## [Directions for this task]
Could you copy every record exactly as it appears?

## [Data to use]
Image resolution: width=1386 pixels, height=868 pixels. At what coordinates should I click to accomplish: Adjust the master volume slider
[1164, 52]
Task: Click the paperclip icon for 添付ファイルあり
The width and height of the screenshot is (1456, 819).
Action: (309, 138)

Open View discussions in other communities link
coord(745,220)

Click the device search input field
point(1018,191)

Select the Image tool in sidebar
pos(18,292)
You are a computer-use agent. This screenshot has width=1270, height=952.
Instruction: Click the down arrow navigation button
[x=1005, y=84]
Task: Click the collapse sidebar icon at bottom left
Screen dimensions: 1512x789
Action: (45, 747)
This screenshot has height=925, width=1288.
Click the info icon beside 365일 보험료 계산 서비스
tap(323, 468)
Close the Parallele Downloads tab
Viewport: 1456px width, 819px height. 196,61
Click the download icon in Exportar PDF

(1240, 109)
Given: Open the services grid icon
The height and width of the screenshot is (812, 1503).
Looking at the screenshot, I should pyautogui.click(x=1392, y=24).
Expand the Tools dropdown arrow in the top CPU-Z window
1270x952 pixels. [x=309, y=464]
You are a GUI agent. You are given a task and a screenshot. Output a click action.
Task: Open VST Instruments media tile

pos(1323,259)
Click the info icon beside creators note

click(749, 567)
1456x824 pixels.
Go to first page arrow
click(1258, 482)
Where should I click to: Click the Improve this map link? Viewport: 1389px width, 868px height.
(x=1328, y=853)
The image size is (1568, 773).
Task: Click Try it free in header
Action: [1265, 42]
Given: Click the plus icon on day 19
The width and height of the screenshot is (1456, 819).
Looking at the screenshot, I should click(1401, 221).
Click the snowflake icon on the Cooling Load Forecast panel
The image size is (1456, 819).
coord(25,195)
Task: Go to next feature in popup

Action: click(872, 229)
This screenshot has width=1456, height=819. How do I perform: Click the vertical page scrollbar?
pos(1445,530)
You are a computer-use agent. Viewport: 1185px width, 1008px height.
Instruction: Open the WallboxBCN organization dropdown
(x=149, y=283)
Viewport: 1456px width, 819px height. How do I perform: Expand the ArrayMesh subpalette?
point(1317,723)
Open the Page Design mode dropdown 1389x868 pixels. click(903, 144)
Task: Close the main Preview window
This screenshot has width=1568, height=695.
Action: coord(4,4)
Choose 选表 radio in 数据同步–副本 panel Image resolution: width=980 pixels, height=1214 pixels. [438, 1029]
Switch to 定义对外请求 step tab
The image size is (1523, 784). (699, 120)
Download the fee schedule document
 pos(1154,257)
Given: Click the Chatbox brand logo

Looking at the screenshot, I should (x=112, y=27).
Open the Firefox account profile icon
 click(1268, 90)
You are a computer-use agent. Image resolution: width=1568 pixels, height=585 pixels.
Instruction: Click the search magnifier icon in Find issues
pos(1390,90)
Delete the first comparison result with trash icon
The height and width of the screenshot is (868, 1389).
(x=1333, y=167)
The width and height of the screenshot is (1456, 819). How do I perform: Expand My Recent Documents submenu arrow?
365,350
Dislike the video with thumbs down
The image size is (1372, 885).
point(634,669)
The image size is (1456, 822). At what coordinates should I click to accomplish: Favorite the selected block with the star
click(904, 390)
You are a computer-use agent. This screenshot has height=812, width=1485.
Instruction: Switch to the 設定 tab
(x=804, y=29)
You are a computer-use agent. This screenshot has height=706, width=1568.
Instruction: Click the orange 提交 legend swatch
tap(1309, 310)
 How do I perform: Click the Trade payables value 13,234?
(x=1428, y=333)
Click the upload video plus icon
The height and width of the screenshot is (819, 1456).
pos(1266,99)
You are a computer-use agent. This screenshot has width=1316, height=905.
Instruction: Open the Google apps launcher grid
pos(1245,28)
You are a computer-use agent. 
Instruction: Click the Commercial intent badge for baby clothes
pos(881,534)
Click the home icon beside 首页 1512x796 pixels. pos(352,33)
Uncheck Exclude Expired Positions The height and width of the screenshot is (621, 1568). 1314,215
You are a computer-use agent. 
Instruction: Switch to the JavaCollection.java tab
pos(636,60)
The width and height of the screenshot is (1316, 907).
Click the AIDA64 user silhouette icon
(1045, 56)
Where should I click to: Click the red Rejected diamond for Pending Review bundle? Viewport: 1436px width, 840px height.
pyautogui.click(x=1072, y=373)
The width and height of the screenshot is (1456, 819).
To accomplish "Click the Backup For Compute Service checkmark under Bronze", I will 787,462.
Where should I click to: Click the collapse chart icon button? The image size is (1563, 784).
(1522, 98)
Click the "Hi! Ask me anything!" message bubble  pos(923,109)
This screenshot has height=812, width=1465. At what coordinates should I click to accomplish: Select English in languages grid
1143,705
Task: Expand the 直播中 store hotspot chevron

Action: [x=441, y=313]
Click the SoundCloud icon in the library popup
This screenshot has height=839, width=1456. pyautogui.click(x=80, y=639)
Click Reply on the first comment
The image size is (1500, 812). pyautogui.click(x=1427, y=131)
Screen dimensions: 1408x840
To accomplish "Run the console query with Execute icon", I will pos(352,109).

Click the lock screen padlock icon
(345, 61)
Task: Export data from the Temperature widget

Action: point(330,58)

## [Solution to the problem]
Image resolution: width=1386 pixels, height=868 pixels. At what coordinates should I click to accomplish: Adjust the master volume slider
[1164, 52]
Task: Click the paperclip icon for 添付ファイルあり
The width and height of the screenshot is (1456, 819).
Action: (309, 138)

Open View discussions in other communities link
coord(745,220)

Click the device search input field
point(1018,191)

Select the Image tool in sidebar
pos(18,292)
You are a computer-use agent. This screenshot has width=1270, height=952.
Instruction: Click the down arrow navigation button
[x=1005, y=84]
Task: Click the collapse sidebar icon at bottom left
Screen dimensions: 1512x789
Action: (45, 747)
This screenshot has height=925, width=1288.
Click the info icon beside 365일 보험료 계산 서비스
tap(323, 468)
Close the Parallele Downloads tab
Viewport: 1456px width, 819px height. 196,61
Click the download icon in Exportar PDF

(1240, 109)
Given: Open the services grid icon
The height and width of the screenshot is (812, 1503).
Looking at the screenshot, I should pyautogui.click(x=1392, y=24).
Expand the Tools dropdown arrow in the top CPU-Z window
1270x952 pixels. [x=309, y=464]
You are a GUI agent. You are given a task and a screenshot. Output a click action.
Task: Open VST Instruments media tile

pos(1323,259)
Click the info icon beside creators note

click(749, 567)
1456x824 pixels.
Go to first page arrow
click(1258, 482)
Where should I click to: Click the Improve this map link? Viewport: 1389px width, 868px height.
(x=1328, y=853)
The image size is (1568, 773).
Task: Click Try it free in header
Action: [1265, 42]
Given: Click the plus icon on day 19
The width and height of the screenshot is (1456, 819).
Looking at the screenshot, I should click(1401, 221).
Click the snowflake icon on the Cooling Load Forecast panel
The image size is (1456, 819).
coord(25,195)
Task: Go to next feature in popup

Action: click(872, 229)
This screenshot has width=1456, height=819. How do I perform: Click the vertical page scrollbar?
pos(1445,530)
You are a computer-use agent. Viewport: 1185px width, 1008px height.
Instruction: Open the WallboxBCN organization dropdown
(x=149, y=283)
Viewport: 1456px width, 819px height. How do I perform: Expand the ArrayMesh subpalette?
point(1317,723)
Open the Page Design mode dropdown 1389x868 pixels. click(903, 144)
Task: Close the main Preview window
This screenshot has width=1568, height=695.
Action: coord(4,4)
Choose 选表 radio in 数据同步–副本 panel Image resolution: width=980 pixels, height=1214 pixels. [438, 1029]
Switch to 定义对外请求 step tab
The image size is (1523, 784). (699, 120)
Download the fee schedule document
 pos(1154,257)
Given: Click the Chatbox brand logo

Looking at the screenshot, I should (x=112, y=27).
Open the Firefox account profile icon
 click(1268, 90)
You are a computer-use agent. Image resolution: width=1568 pixels, height=585 pixels.
Instruction: Click the search magnifier icon in Find issues
pos(1390,90)
Delete the first comparison result with trash icon
The height and width of the screenshot is (868, 1389).
(x=1333, y=167)
The width and height of the screenshot is (1456, 819). How do I perform: Expand My Recent Documents submenu arrow?
365,350
Dislike the video with thumbs down
The image size is (1372, 885).
point(634,669)
The image size is (1456, 822). At what coordinates should I click to accomplish: Favorite the selected block with the star
click(904, 390)
You are a computer-use agent. This screenshot has height=812, width=1485.
Instruction: Switch to the 設定 tab
(x=804, y=29)
You are a computer-use agent. This screenshot has height=706, width=1568.
Instruction: Click the orange 提交 legend swatch
tap(1309, 310)
 How do I perform: Click the Trade payables value 13,234?
(x=1428, y=333)
Click the upload video plus icon
The height and width of the screenshot is (819, 1456).
pos(1266,99)
You are a computer-use agent. This screenshot has width=1316, height=905.
Instruction: Open the Google apps launcher grid
pos(1245,28)
You are a computer-use agent. 
Instruction: Click the Commercial intent badge for baby clothes
pos(881,534)
Click the home icon beside 首页 1512x796 pixels. pos(352,33)
Uncheck Exclude Expired Positions The height and width of the screenshot is (621, 1568). 1314,215
You are a computer-use agent. 
Instruction: Switch to the JavaCollection.java tab
pos(636,60)
The width and height of the screenshot is (1316, 907).
Click the AIDA64 user silhouette icon
(1045, 56)
Where should I click to: Click the red Rejected diamond for Pending Review bundle? Viewport: 1436px width, 840px height.
pyautogui.click(x=1072, y=373)
The width and height of the screenshot is (1456, 819).
To accomplish "Click the Backup For Compute Service checkmark under Bronze", I will 787,462.
Where should I click to: Click the collapse chart icon button? The image size is (1563, 784).
(1522, 98)
Click the "Hi! Ask me anything!" message bubble  pos(923,109)
This screenshot has height=812, width=1465. At what coordinates should I click to accomplish: Select English in languages grid
1143,705
Task: Expand the 直播中 store hotspot chevron

Action: [x=441, y=313]
Click the SoundCloud icon in the library popup
This screenshot has height=839, width=1456. pyautogui.click(x=80, y=639)
Click Reply on the first comment
The image size is (1500, 812). pyautogui.click(x=1427, y=131)
Screen dimensions: 1408x840
To accomplish "Run the console query with Execute icon", I will pos(352,109).

Click the lock screen padlock icon
(345, 61)
Task: Export data from the Temperature widget

Action: point(330,58)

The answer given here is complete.